For the first time in many decades, the business case for optical fiber access facilities in the U.S. market has changed. In the past, optical fiber was considered necessary to provide entertainment video and higher-speed internet access as retail services to consumers.
Consumer internet access still matters. The issue is how much the business case is changed, and on what scale, if distribution fiber and small cells support wireless access (mobile or fixed), without a full fiber to premises deployment.
In that sense, the question is really the payback from “fiber deep” distribution fiber, plus wireless access, compared to direct fiber to home alternatives, at least for fixed network telcos.
Where mobile carriers operate out of region (without existing fixed access network assets), and all the largest four mobile carriers do so for 100 percent to about 50 percent of the U.S. land mass, distribution fiber arguably is more crucial than access fiber. In other words, fiber to “small cell” locations is necessary.
That, in turn, could enable a fixed wireless strategy.
Just how much all that will cost is unclear at the moment.
U.S. telecom service providers need to invest between $130 billion and $150 billion in deployment of fiber facilities over the next five to seven years, according to new research from Deloitte, for a variety of reasons.

[Supplied material]
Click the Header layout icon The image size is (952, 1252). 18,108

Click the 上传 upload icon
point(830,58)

* * *

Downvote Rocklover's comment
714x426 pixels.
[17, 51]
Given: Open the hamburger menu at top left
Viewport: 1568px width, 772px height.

[Exercise description] Please carry the article on the business case for U.S. optical fiber deployment further, starting right after its last sentence.

[Solved problem]
You would not be surprised if Deloitte sees the bulk of that investment related directly to consumer internet access. What seems to be different is that substantial portions of that investment, plus new fixed wireless opportunities, might allow new financial synergies between the consumer fixed network investment and investment to support the mobile network.
Such synergies might represent some 27 percent of the total fiber investment cost. In other words, the way distribution fiber is laid can cut about 27 percent off the full cost of fiber investment for all purposes (consumer and business, internal and retail services, urban and rural, mobile and fixed uses).
5G services will likely be commercialized on the back of an ultra dense network infrastructure–also fundamental to evolving LTE to support LTE-Advanced and LTE-Advanced Pro features–with a heavy emphasis on small cells.